The standard modules tackle optical character recognition, machine learning (ML), and machine vision tasks. RPA firms that deploy more intelligent AI modules will be able to win more contracts in the near future. The present accuracy and depth of the AI algorithms used will also rise in importance. RPA startup Gryps, focused on the construction industry, is currently applying ML to organise construction project files and documents.
The number of industries inculcating better AI with RPA continues to grow, with a Deloitte report predicting the technology will achieve “near-universal adoption” within the next five years. According to the same report, 78 per cent of organisations that have already implemented AI-based RPA and are expected to “significantly” increase their investment in the technology over the next three years. Companies that do not process much paper or don’t need the extra intelligence may find they are not as interested in AI-based innovations.

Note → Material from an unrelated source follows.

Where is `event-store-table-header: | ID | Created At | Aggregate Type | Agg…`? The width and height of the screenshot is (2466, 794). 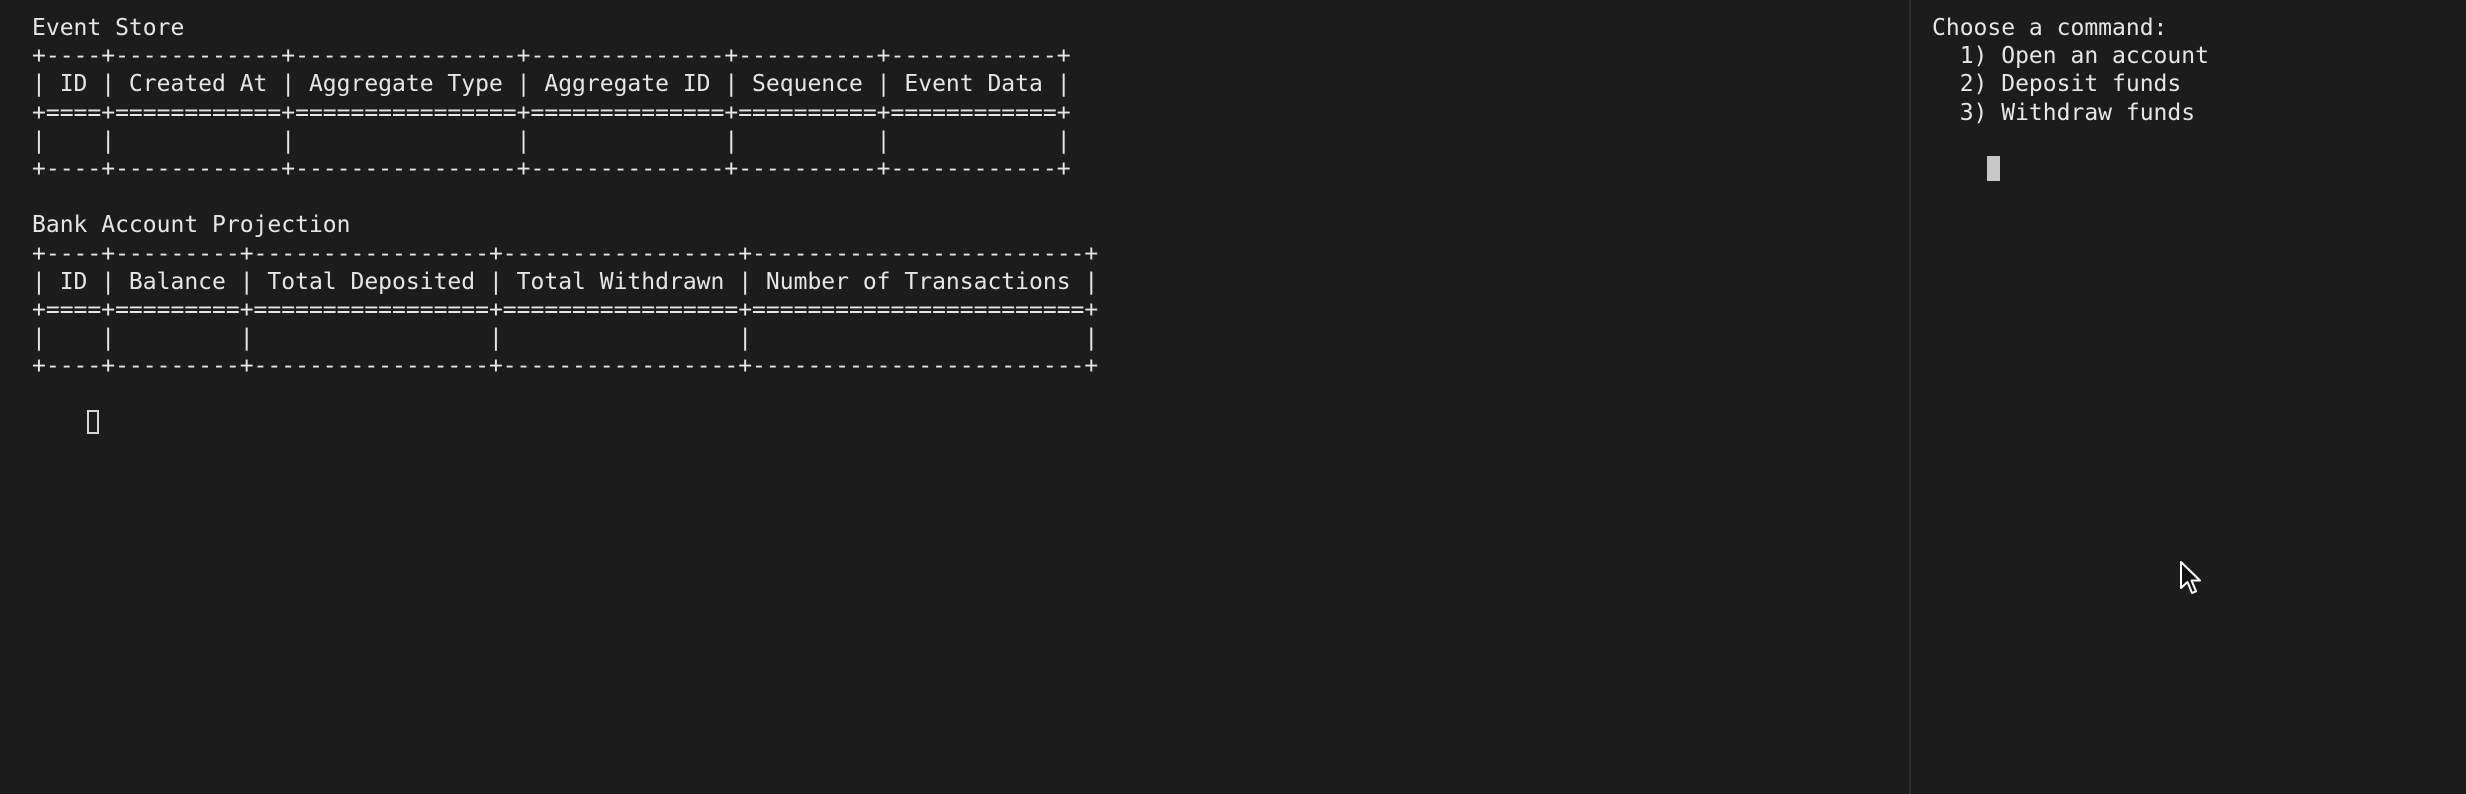 event-store-table-header: | ID | Created At | Aggregate Type | Agg… is located at coordinates (552, 84).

The intelligence level now seems to be slowly rising at all parts of the stack. For instance, some are now touting “semantic automation” to highlight the ability to understand what jobs must be done intuitively. Semantic automation promises to be more thoughtful about understanding what to do, a process that can aid if and when user interfaces are redesigned.
Top RPA tools are rapidly adding new and better intelligent options, making them more capable. They’re also becoming better adept at process discovery and other low-code and no-code opportunities. The RPA space is evolving and will only grow further in 2022. Cloud-based, AI-enabled robots are expected to bring intelligent automation to all enterprises and ultimately generate the change to enable RPA to be genuinely transformative.